Overview
- Manufacturer: Honda
- Production: 2001

Body and chassis
- Class: Concept car
- Body style: 4-door saloon
- Layout: mid-engined, all-wheel drive
- Related: Honda Insight

Powertrain
- Engine: 3.5 L DOHC i-VTEC V6 (gasoline hybrid)
- Electric motor: Three motor IMA system
- Transmission: 6-speed automated manual

= Honda Dualnote =

The Honda Dualnote (also branded as the Acura DN-X) was a hybrid sports car concept manufactured by Honda. The car was initially unveiled at the 2001 Tokyo Motor Show.

==Background==
In 1997, Honda introduced the Insight concept car, the first vehicle to feature the company's innovative Integrated Motor Assist electric hybrid system. The production version, launched in Japan in 1999, was the first hybrid car to be sold in North America. Although the Insight and its competitor, the Toyota Prius, were praised for their pioneering hybrid technology, both were criticized for their modest performance. Honda developed the Dualnote concept as a response, aiming to create a vehicle that balanced both performance and efficiency.

In 2002, the same vehicle was launched as the Acura DN-X at the New York International Auto Show.

==Model information==
===Design===
The Honda Dualnote concept represented a significant departure from the brand's established design language. The four-seater featured a sleek, wedge-shaped body with a distinctive two-tone paint scheme. Its rear doors had a hidden profile to maintain a clean, coupe-like look. Inside, the cabin was designed with four individual seats separated by a full-length transmission tunnel, which limited rear passenger space due to the rear-mounted engine. The interior was equipped with a sophisticated triple-screen display system. The first screen, located in front of the driver, provided essential information like speed, fuel, and RPM, while also handling text messages and phone calls. A central screen displayed the navigation system, including turn-by-turn directions and a night vision feature using infrared cameras to detect pedestrians. The third screen was a multi-functional information monitor offering email, internet access, and a secondary navigation unit. Most of the car's functions were controlled via voice command.

===Performance===
The Dualnote was powered by a 3.5 L double overhead camshaft (DOHC) i-VTEC V6 motor with Honda's Integrated Motor Assist electric hybrid system.
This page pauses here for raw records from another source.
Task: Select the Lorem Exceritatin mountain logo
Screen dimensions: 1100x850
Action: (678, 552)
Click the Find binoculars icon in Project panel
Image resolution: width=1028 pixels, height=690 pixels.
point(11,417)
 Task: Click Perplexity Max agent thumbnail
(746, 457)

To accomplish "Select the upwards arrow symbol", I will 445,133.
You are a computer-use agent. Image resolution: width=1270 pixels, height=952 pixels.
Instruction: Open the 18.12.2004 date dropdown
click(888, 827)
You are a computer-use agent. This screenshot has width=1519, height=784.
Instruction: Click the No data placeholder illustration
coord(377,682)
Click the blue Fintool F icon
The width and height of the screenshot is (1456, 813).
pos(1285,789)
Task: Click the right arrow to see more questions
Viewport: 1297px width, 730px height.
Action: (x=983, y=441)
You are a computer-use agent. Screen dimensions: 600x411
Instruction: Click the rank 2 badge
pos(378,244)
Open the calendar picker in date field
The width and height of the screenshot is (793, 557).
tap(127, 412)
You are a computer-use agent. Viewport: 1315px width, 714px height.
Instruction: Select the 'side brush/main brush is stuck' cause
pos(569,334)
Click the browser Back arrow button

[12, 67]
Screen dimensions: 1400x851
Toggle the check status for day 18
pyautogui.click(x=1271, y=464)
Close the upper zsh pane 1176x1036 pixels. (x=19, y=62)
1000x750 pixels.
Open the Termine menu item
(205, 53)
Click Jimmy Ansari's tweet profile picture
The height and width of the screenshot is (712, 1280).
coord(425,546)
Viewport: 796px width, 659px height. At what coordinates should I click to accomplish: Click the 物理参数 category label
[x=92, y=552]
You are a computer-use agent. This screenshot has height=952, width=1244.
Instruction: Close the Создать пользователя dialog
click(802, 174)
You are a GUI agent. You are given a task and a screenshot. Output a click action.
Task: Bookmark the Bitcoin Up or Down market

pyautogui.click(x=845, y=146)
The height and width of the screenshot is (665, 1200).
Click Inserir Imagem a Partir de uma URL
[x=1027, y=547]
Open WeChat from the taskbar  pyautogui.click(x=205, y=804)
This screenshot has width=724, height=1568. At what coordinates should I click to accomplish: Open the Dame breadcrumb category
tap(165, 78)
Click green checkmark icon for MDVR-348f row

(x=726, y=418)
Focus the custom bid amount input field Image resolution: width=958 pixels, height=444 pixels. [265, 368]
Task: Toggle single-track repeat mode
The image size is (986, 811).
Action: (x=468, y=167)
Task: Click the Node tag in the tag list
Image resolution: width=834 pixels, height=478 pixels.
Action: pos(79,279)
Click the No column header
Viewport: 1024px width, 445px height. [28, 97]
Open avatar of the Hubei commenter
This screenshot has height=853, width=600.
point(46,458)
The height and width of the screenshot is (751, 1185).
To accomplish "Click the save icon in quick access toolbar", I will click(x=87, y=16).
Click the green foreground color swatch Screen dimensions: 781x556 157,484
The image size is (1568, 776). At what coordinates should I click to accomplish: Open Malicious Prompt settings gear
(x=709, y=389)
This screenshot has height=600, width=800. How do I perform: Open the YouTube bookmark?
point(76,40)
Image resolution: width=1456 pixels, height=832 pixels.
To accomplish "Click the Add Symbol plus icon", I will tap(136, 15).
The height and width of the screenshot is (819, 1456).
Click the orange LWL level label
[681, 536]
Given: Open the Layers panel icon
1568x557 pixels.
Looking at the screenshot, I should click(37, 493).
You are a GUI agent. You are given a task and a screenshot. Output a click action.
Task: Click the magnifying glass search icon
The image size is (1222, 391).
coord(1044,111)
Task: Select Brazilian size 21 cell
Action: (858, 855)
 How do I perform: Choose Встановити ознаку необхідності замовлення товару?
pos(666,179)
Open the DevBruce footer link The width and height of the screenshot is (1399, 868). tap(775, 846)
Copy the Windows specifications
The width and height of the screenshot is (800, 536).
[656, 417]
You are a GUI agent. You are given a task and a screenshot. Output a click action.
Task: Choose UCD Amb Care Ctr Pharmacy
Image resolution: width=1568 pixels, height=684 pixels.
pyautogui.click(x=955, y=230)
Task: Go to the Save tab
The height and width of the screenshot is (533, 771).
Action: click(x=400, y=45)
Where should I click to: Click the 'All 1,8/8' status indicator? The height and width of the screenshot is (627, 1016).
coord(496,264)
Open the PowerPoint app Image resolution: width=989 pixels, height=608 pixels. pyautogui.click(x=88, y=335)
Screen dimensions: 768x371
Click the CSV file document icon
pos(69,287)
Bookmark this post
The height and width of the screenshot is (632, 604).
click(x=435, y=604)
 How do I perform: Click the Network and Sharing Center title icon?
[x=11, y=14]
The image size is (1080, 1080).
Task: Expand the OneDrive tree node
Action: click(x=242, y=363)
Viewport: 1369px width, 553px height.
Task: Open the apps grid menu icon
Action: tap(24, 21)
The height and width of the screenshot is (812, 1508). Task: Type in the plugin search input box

This engine setup was estimated to produce 400 hp while still being capable of fuel efficiency of approximately 18 km/L (5.6 L/100 km).

===Production and development===
Honda decided not to produce the Dualnote in 2003. However, the Dualnote was the first Honda to feature both variable-rate steering and automatic high beam headlamps. The development of the IMA power unit supported development of the Civic and Accord Hybrid models and the CRZ sportscar.

==In popular culture==
The Dualnote (and DN-X) has appeared in multiple editions of the Gran Turismo video game franchise.